What you will do
Copy all of the entries below word for word, with every line, character, and space unchanged.

Supplied entries
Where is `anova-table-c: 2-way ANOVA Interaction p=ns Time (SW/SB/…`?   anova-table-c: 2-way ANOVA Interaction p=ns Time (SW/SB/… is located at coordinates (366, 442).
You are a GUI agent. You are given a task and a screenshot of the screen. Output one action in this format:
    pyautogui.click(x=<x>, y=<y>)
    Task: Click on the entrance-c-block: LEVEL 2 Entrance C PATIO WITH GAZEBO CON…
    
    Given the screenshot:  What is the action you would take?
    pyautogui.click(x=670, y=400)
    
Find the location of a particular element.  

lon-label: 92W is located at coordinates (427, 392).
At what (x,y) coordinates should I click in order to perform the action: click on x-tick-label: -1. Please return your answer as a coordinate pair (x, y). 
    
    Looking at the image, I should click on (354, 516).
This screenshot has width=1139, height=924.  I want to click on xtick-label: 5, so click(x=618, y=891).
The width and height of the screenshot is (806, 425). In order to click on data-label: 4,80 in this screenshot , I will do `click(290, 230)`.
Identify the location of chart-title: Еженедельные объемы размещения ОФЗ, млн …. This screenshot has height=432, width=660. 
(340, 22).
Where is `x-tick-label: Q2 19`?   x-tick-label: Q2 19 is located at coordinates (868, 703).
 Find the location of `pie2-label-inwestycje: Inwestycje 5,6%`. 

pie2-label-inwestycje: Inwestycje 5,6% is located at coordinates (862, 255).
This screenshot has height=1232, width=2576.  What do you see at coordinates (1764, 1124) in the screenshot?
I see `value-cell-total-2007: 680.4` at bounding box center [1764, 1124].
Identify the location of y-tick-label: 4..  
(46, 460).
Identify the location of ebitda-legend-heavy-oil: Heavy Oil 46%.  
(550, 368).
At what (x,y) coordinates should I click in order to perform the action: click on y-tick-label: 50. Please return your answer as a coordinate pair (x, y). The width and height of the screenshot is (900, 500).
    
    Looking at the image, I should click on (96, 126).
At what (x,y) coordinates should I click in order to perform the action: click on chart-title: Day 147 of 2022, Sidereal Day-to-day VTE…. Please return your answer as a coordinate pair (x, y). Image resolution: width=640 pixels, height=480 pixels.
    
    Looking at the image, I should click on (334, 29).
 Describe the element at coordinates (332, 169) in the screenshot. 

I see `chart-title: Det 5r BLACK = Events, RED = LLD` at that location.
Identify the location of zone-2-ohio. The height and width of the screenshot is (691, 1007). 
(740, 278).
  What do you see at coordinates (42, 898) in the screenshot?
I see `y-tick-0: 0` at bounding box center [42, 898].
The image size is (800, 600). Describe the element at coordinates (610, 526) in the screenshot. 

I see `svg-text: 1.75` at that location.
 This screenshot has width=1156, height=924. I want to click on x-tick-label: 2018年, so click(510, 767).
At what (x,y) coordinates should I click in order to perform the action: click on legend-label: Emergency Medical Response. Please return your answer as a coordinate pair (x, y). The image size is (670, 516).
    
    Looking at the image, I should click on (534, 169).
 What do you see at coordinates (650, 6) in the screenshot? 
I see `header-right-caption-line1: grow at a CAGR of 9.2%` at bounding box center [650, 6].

Result of this exercise
Where is `anova-table-c: 2-way ANOVA Interaction p=ns Time (SW/SB/…`?   anova-table-c: 2-way ANOVA Interaction p=ns Time (SW/SB/… is located at coordinates (366, 442).
You are a GUI agent. You are given a task and a screenshot of the screen. Output one action in this format:
    pyautogui.click(x=<x>, y=<y>)
    Task: Click on the entrance-c-block: LEVEL 2 Entrance C PATIO WITH GAZEBO CON…
    
    Given the screenshot:  What is the action you would take?
    pyautogui.click(x=670, y=400)
    
Find the location of a particular element.  

lon-label: 92W is located at coordinates (427, 392).
At what (x,y) coordinates should I click in order to perform the action: click on x-tick-label: -1. Please return your answer as a coordinate pair (x, y). 
    
    Looking at the image, I should click on (354, 516).
This screenshot has width=1139, height=924.  I want to click on xtick-label: 5, so click(x=618, y=891).
The width and height of the screenshot is (806, 425). In order to click on data-label: 4,80 in this screenshot , I will do `click(290, 230)`.
Identify the location of chart-title: Еженедельные объемы размещения ОФЗ, млн …. This screenshot has height=432, width=660. 
(340, 22).
Where is `x-tick-label: Q2 19`?   x-tick-label: Q2 19 is located at coordinates (868, 703).
 Find the location of `pie2-label-inwestycje: Inwestycje 5,6%`. 

pie2-label-inwestycje: Inwestycje 5,6% is located at coordinates (862, 255).
This screenshot has height=1232, width=2576.  What do you see at coordinates (1764, 1124) in the screenshot?
I see `value-cell-total-2007: 680.4` at bounding box center [1764, 1124].
Identify the location of y-tick-label: 4..  
(46, 460).
Identify the location of ebitda-legend-heavy-oil: Heavy Oil 46%.  
(550, 368).
At what (x,y) coordinates should I click in order to perform the action: click on y-tick-label: 50. Please return your answer as a coordinate pair (x, y). The width and height of the screenshot is (900, 500).
    
    Looking at the image, I should click on (96, 126).
At what (x,y) coordinates should I click in order to perform the action: click on chart-title: Day 147 of 2022, Sidereal Day-to-day VTE…. Please return your answer as a coordinate pair (x, y). Image resolution: width=640 pixels, height=480 pixels.
    
    Looking at the image, I should click on (334, 29).
 Describe the element at coordinates (332, 169) in the screenshot. 

I see `chart-title: Det 5r BLACK = Events, RED = LLD` at that location.
Identify the location of zone-2-ohio. The height and width of the screenshot is (691, 1007). 
(740, 278).
  What do you see at coordinates (42, 898) in the screenshot?
I see `y-tick-0: 0` at bounding box center [42, 898].
The image size is (800, 600). Describe the element at coordinates (610, 526) in the screenshot. 

I see `svg-text: 1.75` at that location.
 This screenshot has width=1156, height=924. I want to click on x-tick-label: 2018年, so click(510, 767).
At what (x,y) coordinates should I click in order to perform the action: click on legend-label: Emergency Medical Response. Please return your answer as a coordinate pair (x, y). The image size is (670, 516).
    
    Looking at the image, I should click on (534, 169).
 What do you see at coordinates (650, 6) in the screenshot? 
I see `header-right-caption-line1: grow at a CAGR of 9.2%` at bounding box center [650, 6].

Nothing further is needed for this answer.